Mark Wethli, “Night”, 1995, oil on canvas, Farnsworth Art Museum Collection, A Gift of Betsy and Ed Cohen, 2008.12. Courtesy Farnsworth Art Museum
Of the pieces he has written stories for to date, Hodgson said Wethli’s painting was one of the most difficult. There are no themes in the painting. It is an interior of a house with a faint light in a room in the distance. There is a partial view of stairs, an unlit fireplace, an empty hall table.
“This didn’t tell me any story at all,” Hodgson said.
So Hodgson created a character waiting for signs of life and contemplating the emptiness in space. He narrated this piece himself.
“I waited, but no one showed up. No steps,” he said. “No body absorbs the light or casts a shadow.”
Wethli, a professor in Bowdoin College’s art department, said he only heard about The Painting Speaks after his piece was selected for inclusion. He was struck by how insightful Hodgson’s words were. One of Wethli’s favorite painters, 20th-century abstract expressionist Mark Rothko, known for rectangular blocks of color, invited viewers to become the protagonists of his paintings.
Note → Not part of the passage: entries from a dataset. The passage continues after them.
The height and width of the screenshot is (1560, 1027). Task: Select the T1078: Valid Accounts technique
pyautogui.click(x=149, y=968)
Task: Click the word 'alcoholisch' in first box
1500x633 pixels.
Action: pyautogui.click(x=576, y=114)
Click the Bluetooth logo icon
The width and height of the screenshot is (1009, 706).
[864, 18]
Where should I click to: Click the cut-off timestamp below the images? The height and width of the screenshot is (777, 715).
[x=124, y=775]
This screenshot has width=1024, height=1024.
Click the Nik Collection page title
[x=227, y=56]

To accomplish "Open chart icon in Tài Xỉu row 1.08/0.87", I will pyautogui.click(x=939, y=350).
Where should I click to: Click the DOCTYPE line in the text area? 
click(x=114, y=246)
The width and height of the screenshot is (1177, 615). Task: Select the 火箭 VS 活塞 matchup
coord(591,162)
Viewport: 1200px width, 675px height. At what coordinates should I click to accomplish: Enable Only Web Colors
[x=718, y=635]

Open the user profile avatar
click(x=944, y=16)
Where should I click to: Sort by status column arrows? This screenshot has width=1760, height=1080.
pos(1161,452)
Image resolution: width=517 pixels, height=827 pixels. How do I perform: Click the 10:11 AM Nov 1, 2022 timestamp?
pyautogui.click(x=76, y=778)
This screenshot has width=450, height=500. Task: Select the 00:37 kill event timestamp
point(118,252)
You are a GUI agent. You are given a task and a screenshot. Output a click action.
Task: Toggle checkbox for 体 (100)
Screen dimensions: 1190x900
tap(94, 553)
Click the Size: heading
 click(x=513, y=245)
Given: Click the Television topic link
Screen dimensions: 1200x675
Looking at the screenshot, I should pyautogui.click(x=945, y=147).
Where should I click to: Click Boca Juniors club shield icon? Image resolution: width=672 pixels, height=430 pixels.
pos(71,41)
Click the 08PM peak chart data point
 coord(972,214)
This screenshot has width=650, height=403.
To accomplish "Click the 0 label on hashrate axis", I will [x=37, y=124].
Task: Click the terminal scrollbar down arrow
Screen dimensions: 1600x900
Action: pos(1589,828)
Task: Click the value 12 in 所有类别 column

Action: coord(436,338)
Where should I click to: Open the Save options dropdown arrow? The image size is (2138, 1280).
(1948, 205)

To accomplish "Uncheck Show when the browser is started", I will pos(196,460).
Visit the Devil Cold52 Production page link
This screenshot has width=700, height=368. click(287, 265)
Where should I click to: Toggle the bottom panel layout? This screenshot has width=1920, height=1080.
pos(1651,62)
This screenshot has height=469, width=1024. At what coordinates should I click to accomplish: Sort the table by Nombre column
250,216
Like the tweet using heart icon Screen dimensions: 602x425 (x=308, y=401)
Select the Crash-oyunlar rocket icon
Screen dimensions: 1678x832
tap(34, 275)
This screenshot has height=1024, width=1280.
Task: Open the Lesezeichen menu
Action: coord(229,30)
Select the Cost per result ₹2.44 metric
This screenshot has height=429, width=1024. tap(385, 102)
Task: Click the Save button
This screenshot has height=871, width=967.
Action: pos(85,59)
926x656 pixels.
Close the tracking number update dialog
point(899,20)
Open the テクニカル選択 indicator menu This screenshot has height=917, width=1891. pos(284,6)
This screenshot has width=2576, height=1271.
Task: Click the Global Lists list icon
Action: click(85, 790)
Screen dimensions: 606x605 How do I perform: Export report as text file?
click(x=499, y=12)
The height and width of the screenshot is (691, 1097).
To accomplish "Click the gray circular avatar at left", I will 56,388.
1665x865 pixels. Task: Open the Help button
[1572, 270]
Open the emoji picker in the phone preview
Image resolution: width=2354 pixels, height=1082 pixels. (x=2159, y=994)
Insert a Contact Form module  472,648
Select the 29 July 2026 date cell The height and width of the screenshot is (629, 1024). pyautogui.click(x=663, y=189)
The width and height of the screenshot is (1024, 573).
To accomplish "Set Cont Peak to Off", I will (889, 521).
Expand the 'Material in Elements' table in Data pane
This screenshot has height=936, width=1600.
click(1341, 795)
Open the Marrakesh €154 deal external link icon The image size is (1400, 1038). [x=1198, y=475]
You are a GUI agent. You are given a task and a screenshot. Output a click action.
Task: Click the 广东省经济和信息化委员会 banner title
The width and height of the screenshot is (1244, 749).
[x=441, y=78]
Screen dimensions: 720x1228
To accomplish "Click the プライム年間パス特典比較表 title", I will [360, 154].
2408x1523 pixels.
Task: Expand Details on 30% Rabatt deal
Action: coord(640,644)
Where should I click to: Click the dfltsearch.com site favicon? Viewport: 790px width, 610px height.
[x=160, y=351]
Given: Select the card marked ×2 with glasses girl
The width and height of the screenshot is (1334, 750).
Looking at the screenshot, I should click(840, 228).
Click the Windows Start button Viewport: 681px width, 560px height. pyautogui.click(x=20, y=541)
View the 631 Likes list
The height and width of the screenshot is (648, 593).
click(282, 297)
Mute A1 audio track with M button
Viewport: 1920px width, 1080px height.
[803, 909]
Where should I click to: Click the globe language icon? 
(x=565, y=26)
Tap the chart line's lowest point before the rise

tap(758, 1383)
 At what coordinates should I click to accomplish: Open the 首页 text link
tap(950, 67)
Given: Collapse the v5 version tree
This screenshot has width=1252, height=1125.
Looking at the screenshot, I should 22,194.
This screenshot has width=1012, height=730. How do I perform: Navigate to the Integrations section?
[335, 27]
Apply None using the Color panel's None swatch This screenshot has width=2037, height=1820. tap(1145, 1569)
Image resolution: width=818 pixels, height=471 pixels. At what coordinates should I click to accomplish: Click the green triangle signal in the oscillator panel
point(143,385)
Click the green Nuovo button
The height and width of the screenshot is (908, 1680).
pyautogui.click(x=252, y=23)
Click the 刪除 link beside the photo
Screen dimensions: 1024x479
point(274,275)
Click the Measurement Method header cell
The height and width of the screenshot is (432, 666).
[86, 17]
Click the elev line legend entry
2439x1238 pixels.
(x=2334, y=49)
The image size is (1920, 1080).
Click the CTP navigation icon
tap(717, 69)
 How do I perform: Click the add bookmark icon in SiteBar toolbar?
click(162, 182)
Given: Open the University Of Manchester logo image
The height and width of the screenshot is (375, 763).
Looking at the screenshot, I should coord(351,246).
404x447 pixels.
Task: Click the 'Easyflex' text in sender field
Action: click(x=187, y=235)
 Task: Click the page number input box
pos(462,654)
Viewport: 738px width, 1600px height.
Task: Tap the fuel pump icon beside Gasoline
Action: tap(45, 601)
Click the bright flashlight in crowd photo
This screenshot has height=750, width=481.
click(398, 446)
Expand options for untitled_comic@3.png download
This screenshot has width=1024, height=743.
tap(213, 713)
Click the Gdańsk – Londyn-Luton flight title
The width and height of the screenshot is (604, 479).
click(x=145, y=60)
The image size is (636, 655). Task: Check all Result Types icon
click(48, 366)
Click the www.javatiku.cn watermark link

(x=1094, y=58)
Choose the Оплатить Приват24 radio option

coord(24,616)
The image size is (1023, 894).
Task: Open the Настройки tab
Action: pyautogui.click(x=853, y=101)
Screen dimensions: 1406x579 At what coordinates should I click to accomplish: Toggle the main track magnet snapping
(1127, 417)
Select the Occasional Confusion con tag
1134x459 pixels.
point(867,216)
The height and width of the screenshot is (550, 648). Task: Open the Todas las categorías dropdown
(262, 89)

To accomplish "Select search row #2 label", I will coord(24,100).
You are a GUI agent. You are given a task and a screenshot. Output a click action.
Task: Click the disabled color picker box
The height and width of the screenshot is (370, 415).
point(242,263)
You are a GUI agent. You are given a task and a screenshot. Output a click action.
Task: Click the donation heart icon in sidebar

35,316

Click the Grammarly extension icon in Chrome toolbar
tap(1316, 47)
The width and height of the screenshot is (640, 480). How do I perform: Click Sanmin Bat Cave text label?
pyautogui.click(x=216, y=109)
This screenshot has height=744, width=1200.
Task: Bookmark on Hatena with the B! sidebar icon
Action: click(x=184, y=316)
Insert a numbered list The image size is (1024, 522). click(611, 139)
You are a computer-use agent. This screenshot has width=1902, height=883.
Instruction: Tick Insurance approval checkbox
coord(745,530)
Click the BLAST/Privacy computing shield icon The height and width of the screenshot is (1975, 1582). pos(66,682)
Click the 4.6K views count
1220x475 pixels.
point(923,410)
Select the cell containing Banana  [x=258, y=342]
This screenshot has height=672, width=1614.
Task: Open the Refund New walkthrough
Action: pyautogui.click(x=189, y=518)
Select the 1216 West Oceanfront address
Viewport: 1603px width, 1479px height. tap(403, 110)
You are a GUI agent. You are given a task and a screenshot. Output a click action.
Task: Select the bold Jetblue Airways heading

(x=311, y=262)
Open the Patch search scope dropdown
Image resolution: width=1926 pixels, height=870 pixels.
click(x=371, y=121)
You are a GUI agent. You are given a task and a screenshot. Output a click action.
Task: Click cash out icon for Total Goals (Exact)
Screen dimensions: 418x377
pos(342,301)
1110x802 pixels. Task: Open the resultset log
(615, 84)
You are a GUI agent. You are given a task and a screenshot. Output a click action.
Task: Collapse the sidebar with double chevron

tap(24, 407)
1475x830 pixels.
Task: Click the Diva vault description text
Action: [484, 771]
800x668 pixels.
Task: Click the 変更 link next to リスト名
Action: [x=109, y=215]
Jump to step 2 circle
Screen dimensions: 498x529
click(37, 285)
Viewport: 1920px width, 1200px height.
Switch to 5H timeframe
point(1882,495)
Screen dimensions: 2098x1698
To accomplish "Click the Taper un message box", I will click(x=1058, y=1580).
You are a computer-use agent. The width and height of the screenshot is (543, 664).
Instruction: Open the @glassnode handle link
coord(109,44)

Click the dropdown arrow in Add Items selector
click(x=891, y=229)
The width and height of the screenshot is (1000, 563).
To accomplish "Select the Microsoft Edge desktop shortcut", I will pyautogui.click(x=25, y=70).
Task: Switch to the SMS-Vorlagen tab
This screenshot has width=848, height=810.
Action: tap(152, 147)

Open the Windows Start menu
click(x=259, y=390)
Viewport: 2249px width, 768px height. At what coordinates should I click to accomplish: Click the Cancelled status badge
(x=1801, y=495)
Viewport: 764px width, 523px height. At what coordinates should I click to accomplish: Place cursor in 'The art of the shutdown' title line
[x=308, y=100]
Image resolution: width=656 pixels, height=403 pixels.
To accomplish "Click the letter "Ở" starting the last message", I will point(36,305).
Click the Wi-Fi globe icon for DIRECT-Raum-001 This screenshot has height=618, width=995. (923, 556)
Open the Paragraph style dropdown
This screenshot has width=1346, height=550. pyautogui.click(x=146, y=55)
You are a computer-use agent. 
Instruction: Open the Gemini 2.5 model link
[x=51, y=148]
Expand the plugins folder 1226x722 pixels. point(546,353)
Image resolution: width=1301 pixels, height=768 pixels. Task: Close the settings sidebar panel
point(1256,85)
“That’s the experience I want to convey to viewers,” he said. “This painting is very much about a state of loneliness. “[Paul]got it just right.”
The success of the collaboration lies in Hodgson’s words, but also in the performance of the actors who worked together. The timing was good too. Many have not had a steady job for a few years.
“We all, I think, were looking for something to do,” he said. “So I wrote as many times as I could think of a screenplay.”
Founded by Hodgson in 2008, Everyman Repertory Theater produces a handful of professional shows each year at rotating venues across the Midcoast. As with many performing arts organizations, the pandemic has been a challenge for his theatre. He said he’s still trying to figure out the best way back.
“We have had positive support from grant providers and our individual supporters and donors, even during the pandemic,” he said. “But every time we think something’s going to get better, another twist comes along, so who knows?”
Meanwhile, he said he will continue to produce The Painting Speaks as time permits.
“I’d like to keep it going forever,” Hodgson said. “We are having a great time writing and working on this. I think it would be great to involve other museums as well. There is so much artwork out there.”